Harvard Stem Cell Institute scientists at Boston Children’s Hospital have new evidence in mice that it may be possible to repair a chronically diseased liver by forcing mature liver cells to revert back to a stem cell-like state.
The researchers, led by Fernando Camargo, PhD, happened upon this discovery while investigating whether a biochemical cascade called Hippo, which controls how big the liver grows, also affects cell fate. The unexpected answer, published in the journal Cell, is that switching off the Hippo-signaling pathway in mature liver cells generates very high rates of dedifferentiation. This means the cells turn back the clock to become stem-cell like again, thus allowing them to give rise to functional progenitor cells that can regenerate a diseased liver.
The liver has been a model of regeneration for decades, and it’s well known that mature liver cells can duplicate in response to injury. Even if three-quarters of a liver is surgically removed, duplication alone could return the organ to its normal functioning mass. This new research indicates that there is a second mode of regeneration that may be repairing less radical, but more constant liver damage, and chips away at a long-held theory that there’s a pool of stem cells in the liver waiting to be activated.
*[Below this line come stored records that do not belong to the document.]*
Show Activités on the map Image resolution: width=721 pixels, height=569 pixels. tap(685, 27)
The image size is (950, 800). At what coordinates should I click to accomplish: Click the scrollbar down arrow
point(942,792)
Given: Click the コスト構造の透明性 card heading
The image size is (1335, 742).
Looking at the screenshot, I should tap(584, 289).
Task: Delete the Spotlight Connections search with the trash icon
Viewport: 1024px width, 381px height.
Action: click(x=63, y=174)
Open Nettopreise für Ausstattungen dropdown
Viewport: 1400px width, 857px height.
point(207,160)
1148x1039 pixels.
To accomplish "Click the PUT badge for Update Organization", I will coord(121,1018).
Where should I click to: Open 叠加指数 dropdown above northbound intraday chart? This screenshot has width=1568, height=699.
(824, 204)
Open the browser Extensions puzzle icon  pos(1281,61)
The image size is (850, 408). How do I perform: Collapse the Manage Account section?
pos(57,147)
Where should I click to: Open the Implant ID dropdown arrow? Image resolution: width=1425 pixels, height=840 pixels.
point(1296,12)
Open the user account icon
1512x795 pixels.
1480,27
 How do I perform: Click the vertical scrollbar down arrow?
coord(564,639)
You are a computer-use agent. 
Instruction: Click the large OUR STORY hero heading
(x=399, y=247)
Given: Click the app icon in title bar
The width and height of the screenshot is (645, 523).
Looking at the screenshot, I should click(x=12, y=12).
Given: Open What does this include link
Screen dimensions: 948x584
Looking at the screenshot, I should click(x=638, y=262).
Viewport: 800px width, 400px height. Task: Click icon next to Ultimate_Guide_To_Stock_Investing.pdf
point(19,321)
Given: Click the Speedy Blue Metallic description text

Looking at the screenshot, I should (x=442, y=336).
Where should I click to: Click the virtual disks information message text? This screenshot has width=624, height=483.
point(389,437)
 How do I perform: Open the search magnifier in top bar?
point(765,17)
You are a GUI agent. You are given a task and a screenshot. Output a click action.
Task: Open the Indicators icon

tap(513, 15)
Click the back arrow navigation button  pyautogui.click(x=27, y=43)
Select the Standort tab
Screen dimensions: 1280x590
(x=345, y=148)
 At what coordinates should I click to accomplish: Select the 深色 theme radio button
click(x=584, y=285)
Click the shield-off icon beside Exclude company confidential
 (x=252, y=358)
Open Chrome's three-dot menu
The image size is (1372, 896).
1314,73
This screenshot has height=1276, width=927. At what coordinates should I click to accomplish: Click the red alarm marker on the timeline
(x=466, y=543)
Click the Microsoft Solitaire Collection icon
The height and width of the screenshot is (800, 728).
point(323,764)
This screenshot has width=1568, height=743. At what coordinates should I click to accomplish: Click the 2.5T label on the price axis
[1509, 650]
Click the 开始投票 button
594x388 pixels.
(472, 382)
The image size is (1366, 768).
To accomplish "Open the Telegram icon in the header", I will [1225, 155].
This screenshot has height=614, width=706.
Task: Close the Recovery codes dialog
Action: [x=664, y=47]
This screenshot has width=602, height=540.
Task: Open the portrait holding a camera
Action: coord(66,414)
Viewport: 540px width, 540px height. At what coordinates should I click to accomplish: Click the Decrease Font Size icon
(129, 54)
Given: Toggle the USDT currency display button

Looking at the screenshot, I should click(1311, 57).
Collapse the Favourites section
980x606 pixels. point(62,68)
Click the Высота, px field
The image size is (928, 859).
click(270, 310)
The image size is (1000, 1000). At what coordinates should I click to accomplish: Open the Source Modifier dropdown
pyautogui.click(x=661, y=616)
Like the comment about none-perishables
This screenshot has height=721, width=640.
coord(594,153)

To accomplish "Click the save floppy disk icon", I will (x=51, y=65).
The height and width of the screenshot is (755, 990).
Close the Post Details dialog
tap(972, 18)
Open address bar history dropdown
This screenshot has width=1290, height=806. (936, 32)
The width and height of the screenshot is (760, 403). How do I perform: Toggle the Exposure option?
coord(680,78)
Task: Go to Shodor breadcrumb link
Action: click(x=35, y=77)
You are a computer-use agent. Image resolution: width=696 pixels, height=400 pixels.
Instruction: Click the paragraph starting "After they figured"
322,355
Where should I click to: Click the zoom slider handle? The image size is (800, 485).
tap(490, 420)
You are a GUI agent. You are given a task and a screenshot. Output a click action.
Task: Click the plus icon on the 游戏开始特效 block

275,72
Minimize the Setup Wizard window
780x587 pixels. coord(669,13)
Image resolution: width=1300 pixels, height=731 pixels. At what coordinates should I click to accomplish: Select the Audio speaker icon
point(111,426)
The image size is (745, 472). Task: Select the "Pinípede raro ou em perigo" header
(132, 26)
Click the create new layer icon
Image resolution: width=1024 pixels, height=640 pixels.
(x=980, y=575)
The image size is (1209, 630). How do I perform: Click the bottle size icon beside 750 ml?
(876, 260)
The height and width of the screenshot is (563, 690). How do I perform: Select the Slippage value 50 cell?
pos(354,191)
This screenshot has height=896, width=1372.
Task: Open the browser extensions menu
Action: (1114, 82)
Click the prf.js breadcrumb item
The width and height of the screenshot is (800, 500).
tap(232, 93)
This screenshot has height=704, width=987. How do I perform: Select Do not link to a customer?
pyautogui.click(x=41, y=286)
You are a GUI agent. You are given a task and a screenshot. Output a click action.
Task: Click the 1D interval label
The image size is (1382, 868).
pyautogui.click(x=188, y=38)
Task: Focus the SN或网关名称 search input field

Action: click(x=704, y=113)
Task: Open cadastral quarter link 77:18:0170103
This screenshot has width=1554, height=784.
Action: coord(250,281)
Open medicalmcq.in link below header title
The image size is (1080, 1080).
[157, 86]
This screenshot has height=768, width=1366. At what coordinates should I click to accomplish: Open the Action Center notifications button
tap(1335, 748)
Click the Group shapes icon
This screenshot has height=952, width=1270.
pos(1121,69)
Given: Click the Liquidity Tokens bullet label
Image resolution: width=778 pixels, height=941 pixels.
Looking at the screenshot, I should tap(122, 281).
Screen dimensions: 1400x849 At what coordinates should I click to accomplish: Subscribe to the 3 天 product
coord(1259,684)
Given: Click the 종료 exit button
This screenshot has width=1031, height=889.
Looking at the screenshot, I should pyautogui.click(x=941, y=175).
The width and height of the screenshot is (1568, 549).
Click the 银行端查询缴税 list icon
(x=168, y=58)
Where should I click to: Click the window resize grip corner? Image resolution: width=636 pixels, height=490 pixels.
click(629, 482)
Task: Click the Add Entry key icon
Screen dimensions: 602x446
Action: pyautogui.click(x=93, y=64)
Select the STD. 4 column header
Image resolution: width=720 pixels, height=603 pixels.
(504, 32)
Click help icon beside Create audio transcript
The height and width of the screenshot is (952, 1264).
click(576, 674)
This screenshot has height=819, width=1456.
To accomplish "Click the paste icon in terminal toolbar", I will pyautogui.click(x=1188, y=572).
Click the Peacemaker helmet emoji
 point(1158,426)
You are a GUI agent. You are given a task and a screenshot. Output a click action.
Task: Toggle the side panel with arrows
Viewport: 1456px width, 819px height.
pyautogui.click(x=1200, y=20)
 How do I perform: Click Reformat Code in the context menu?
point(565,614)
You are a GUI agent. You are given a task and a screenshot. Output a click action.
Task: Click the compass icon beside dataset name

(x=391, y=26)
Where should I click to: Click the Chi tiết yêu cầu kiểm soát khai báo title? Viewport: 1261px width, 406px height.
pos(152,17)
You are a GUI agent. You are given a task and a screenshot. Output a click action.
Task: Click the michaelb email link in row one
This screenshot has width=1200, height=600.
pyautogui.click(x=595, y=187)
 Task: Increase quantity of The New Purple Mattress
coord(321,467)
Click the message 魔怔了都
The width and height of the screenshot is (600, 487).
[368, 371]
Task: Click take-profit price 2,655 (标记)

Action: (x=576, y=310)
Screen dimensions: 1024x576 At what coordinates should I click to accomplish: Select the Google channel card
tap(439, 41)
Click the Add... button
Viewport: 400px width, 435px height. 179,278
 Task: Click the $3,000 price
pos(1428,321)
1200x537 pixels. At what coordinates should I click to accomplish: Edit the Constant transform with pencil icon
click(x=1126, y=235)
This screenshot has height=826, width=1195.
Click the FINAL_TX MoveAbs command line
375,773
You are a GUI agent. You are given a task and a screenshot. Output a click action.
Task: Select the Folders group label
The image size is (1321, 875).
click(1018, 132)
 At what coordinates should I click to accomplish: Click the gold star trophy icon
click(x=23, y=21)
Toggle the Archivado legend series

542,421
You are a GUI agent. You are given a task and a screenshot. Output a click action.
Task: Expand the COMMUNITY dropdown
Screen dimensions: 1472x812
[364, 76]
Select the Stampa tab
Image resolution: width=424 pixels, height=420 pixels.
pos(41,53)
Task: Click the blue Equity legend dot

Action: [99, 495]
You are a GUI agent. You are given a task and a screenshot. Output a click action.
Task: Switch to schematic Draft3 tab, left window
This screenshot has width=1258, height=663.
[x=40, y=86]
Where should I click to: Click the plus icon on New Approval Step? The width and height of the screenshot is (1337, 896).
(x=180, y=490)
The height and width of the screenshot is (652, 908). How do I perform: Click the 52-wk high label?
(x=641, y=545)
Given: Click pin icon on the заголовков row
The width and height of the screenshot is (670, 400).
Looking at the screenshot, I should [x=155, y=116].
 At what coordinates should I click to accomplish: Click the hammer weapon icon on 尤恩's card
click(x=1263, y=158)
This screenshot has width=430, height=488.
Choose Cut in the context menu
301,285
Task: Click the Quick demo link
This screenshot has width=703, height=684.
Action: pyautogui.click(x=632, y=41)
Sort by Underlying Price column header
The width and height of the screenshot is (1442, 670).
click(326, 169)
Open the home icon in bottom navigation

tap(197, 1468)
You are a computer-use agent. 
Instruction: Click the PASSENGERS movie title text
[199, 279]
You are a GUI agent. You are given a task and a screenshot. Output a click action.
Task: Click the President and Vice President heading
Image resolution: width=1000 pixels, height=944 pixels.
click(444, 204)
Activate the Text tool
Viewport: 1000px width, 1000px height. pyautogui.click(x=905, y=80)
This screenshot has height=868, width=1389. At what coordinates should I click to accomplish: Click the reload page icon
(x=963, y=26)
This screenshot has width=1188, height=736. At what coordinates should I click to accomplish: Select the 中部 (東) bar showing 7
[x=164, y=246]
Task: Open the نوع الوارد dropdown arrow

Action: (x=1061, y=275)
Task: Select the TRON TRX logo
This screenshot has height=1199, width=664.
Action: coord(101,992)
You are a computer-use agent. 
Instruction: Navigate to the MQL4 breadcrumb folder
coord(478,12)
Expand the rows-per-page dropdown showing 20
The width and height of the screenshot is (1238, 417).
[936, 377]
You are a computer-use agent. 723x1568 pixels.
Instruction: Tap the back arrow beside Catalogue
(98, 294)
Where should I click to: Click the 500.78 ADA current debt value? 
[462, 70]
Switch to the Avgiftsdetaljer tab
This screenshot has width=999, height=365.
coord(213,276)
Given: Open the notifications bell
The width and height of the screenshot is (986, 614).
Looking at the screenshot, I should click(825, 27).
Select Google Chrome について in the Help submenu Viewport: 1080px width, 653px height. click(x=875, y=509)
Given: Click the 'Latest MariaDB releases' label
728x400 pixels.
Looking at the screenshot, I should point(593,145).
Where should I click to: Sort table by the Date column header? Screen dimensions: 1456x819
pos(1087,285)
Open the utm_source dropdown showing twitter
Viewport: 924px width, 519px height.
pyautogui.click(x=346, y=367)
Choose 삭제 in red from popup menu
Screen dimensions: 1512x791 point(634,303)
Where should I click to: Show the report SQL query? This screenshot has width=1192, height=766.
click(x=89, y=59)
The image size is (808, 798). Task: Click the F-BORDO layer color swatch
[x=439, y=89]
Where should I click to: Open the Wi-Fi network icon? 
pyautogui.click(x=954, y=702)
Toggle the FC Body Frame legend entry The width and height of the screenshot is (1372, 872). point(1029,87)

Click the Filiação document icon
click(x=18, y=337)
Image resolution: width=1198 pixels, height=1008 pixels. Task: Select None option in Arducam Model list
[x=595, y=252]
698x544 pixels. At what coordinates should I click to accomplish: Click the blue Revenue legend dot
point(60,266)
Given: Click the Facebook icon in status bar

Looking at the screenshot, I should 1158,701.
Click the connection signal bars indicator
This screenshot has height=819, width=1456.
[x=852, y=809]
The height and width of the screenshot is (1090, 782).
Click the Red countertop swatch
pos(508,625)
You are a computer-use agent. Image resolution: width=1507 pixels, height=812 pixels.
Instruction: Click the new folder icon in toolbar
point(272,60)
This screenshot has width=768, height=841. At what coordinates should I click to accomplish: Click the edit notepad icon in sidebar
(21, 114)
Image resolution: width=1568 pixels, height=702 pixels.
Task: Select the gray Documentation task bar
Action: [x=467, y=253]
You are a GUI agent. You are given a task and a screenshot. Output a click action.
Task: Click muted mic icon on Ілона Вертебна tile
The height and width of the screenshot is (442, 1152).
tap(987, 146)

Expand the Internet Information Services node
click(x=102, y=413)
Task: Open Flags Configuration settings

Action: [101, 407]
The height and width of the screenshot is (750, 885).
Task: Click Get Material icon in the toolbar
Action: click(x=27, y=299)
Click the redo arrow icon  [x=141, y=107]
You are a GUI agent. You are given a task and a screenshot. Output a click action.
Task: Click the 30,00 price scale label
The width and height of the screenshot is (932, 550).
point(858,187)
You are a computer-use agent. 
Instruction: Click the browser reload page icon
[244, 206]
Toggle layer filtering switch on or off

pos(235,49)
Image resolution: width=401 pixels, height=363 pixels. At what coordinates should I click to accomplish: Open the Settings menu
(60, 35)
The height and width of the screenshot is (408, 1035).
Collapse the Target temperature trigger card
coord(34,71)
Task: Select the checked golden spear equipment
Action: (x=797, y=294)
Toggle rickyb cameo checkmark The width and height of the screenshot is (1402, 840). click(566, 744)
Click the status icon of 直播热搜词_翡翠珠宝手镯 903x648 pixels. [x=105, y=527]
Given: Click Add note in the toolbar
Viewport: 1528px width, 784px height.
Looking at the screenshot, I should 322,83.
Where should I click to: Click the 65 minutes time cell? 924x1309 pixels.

“I think this study highlights the tremendous plasticity of mature liver cells,” said Camargo, who is an associate professor in the Harvard Department of Stem Cell and Regenerative Biology, and based in the Stem Cell Program at Boston Children’s Hospital. “It’s not that you have a very small population of cells that can be recruited to an injury; almost 80 percent of hepatocytes [liver cells] can undergo this cell fate change.”
Much of the work dissecting the biology of these changes and establishing that the dedifferentated cells are functional progenitors was carried out by the Cell paper’s first co-authors Dean Yimlamai, MD, PhD, and Constantina Christodoulou, PhD, of Boston Children’s Hospital.
The next step, Camargo said, would be to figure out how Hippo’s activity changes in cells affected by chronic liver injury or diseases such as hepatitis. In the long term, this work could lead to drugs that manipulate the Hippo activity of mature liver cells inside of patients to spur dedifferentiation and hasten healing.
It might also be possible to control Hippo signaling to grow countless liver progenitor cells in a laboratory dish for transplant, which Camargo’s team pursued in the Cell paper using mice born with a genetic liver disease. They cultured healthy liver progenitor cells and transplanted them into the diseased mice. Over a period of three or four months, the transplanted liver cells engrafted and the animals saw improvement of their condition.
“People have been trying to use liver cell transplants for metabolic diseases since the early 90s, but because of the source of cells—discarded livers—they were unsuccessful,” Camargo said. “With this unlimited source of cells from a patient, we think that perhaps it’s time to think again about doing hepatocyte or progenitor cell transplants in the context of liver genetic disorders.”
The observation that mature liver cells dedifferentiate comes after a number of related studies published in the past year from Harvard researchers showing that mature cells in several different internal organs, including the kidneys, adrenal glands, and lungs, are more plastic than we once assumed.
“I think that maybe it is something that people have overlooked because the field has been so stem cell centric,” said Camargo, also a Harvard Stem Cell Institute Principal Faculty member. “But I think the bottom line is that the cells that we have in our body are plastic, and understanding pathways that underlie that plasticity could be another way of potentially manipulating regeneration or expanding some kind of cell type for regenerative medicine.”